In preparation for a series of posts on Nigel Caplan’s “genre makeovers”, I had a look at John Swales and Christine Feak’s very influential Academic Writing for Graduate Students. (Caplan mentions it in this makeover.) I think I now understand why I feel myself somewhat at odds with the English for Academic Purposes field and its “anti-five paragraph essay campaign.” Caplan’s main objection to these exercises is that “they lack situation, audience, purpose, and meaning.” And I have been arguing that this isn’t as obviously true as he thinks: the situation is the classroom, the audience is a classmate, the purpose is to expose your ideas to criticism, and the meaning is the content of the course.

But then I read the opening pages of Swales and Feak’s book and realized what I’m up against:

Even before you write, you need to consider your audience. The audience for most graduate students will be an instructor, who is presumably quite knowledgeable about the assigned writing topic and will have expectations with which you need to be familiar. Other possible audiences include advisors, thesis committees, and those who will review research you may want to present at a conference or publish in a paper. Your understanding of your audience will affect the content of your writing. (p. 4)

This understanding of the audience will indeed affect the content of our students’ writing and it is precisely this, not the five-paragraph form, that makes Caplan yawn at the prospect of reading another set of student essays. While the actual reader of a school assignment is, of course, usually the instructor, and while a paper does need to satisfy its reviewers before it is published, the implied reader is always an intellectual equal, a knowledgeable peer. The instructor is not expecting to be impressed with the depth of the student’s understanding of the material (but is, of course, happy to be surprised); the grade is given on the basis of how well the student engages with the material at the level set by the class. The peer reviewer, likewise, is always reading the paper on behalf of the disciplinary community that the writer is presumably a part of. In other words, Swales and Feak simply get the audience of academic writing wrong.

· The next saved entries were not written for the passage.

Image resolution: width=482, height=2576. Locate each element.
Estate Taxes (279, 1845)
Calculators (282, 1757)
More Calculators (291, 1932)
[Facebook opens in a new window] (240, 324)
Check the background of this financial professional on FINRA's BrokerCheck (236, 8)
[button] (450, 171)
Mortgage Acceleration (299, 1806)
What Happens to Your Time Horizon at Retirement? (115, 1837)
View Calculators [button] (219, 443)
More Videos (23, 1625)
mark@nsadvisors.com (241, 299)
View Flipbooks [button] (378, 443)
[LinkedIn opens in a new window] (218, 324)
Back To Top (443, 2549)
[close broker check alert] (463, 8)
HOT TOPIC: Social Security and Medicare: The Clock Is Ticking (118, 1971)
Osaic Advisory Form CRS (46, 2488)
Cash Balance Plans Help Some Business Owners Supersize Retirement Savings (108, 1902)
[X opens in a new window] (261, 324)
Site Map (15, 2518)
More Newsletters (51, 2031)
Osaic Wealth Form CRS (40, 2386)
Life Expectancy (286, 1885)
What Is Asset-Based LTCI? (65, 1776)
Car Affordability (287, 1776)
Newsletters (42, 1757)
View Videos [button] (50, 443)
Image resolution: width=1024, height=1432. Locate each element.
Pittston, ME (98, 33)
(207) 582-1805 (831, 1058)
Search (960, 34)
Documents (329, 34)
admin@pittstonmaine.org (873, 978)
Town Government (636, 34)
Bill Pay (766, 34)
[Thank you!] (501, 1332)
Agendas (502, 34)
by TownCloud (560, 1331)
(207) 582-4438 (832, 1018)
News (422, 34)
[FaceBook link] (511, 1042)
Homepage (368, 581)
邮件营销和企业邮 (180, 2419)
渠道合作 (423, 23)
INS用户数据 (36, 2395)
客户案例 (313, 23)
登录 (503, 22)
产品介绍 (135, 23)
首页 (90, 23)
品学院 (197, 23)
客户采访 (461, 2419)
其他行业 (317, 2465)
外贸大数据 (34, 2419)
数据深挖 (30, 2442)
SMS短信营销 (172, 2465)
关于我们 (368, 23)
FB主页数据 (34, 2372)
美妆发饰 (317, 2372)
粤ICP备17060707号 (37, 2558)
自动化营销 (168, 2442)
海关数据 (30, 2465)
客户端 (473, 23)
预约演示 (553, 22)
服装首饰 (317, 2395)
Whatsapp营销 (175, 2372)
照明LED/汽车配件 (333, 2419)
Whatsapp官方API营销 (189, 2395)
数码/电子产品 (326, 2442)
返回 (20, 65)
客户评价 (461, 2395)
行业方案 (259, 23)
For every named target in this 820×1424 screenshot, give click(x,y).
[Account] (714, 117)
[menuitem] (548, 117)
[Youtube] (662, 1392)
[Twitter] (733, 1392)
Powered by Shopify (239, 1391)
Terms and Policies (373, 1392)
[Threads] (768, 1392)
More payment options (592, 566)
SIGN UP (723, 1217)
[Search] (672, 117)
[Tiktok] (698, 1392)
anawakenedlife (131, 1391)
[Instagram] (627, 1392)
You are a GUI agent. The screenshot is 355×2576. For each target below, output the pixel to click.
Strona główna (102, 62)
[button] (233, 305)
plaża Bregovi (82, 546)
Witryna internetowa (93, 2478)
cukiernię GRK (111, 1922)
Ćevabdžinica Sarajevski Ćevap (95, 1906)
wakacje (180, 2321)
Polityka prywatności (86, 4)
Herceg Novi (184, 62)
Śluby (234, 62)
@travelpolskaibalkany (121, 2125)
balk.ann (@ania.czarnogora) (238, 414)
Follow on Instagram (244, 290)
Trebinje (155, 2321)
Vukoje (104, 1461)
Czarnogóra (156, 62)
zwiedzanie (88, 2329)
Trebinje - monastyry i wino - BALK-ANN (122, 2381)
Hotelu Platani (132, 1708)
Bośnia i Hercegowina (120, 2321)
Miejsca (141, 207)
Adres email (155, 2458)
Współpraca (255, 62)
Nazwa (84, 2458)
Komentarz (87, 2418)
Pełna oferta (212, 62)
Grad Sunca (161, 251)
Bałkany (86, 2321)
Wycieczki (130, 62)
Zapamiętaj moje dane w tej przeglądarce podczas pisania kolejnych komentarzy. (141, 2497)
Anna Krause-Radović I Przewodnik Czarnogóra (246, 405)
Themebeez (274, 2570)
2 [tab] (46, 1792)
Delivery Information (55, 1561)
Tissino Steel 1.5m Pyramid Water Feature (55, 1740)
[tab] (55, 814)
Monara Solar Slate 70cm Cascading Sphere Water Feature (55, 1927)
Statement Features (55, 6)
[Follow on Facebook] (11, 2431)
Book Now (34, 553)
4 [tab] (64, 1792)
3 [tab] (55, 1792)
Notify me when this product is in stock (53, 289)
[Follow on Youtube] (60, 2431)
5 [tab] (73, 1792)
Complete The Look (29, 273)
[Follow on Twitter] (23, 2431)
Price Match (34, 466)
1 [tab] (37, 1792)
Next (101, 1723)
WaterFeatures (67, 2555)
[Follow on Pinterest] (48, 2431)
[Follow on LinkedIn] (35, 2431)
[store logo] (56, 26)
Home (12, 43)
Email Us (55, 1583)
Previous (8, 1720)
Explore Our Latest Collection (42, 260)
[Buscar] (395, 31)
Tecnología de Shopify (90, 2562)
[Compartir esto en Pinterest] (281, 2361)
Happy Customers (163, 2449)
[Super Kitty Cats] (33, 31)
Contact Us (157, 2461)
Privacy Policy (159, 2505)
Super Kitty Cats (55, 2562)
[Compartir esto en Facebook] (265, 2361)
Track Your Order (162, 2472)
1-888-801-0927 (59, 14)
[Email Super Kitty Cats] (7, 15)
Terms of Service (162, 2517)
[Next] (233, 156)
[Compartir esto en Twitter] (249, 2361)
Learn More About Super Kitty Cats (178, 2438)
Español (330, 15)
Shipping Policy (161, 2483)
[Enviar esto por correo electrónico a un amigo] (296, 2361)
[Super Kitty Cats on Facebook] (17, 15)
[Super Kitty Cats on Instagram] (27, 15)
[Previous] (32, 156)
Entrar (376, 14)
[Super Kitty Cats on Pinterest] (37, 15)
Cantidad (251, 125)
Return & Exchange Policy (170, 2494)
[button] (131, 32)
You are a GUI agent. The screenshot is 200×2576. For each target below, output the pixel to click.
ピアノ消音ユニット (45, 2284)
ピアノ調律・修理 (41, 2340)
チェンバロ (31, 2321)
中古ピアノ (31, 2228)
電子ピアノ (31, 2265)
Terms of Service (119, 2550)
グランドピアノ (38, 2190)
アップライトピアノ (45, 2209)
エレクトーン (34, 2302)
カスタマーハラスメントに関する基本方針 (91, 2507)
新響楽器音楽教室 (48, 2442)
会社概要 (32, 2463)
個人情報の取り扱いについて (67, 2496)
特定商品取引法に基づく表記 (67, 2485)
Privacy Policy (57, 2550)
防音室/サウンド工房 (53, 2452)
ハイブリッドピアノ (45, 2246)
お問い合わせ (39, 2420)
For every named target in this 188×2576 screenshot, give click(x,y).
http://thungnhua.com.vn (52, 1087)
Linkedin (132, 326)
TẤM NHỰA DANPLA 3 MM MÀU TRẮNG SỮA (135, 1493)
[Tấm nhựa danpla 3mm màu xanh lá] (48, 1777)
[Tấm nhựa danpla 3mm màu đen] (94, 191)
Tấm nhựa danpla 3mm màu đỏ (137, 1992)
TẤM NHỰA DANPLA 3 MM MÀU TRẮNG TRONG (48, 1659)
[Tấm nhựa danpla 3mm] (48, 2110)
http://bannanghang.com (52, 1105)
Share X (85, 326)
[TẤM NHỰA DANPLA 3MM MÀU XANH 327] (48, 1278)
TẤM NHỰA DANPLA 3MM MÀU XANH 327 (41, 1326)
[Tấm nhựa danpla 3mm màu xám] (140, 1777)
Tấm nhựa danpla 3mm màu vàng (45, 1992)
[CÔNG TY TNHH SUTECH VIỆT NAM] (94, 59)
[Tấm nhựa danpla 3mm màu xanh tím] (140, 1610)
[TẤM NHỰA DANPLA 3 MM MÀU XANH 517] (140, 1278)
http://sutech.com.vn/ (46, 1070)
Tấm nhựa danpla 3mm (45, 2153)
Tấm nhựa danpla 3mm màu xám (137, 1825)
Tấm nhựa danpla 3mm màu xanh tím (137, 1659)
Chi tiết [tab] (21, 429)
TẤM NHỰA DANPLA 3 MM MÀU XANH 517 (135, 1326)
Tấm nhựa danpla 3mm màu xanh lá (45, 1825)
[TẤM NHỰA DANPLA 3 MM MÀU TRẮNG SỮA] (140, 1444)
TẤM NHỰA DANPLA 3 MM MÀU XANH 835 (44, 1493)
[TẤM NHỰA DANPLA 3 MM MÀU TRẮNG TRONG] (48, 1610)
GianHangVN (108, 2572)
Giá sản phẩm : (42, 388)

This has far-reaching consequences.

Audience, purpose, and strategy are typically interconnected. If the audience knows less than the writer, the writer’s purpose is often instructional (as in a textbook). If the audience knows more than the writer, the writer’s purpose is usually to display familiarity, expertise, and intelligence. The latter is a common situation for the graduate student writer. (p. 6)

In actual fact, the latter is a common misconception about academic writing, one that is perhaps understandable among undergraduates (though still wrong) but absolutely in need of being abandoned by graduate students. They must feel like their purpose is, not to show the teacher that they are smart, but to open their thinking to criticism from people who are qualified to tell them they are wrong. If they are to “display” anything it is their awareness of possible sources of error in their thinking and their willingness to stand corrected if they’ve made a mistake. The common situation of the scholar (and that is what a student is trying to become) is where the audience knows about as much as the writer on the subject at hand. The business of scholarship is to expose ideas to criticism.

I can see that I have my work cut out for me. But I think my plan still holds: I’m going to work through each of Caplan’s “makeovers” and show that the introduction of “genre” considerations really just affords us an opportunity to return what a rather reductive understanding of “essay” removed from the more familiar school assignment, namely, the situation, audience, purpose, and meaning of traditional scholarship, ordinary academic work. With those things firmly in mind, the five-paragraph essay offers a rich, if of course limited, opportunity for experimentation.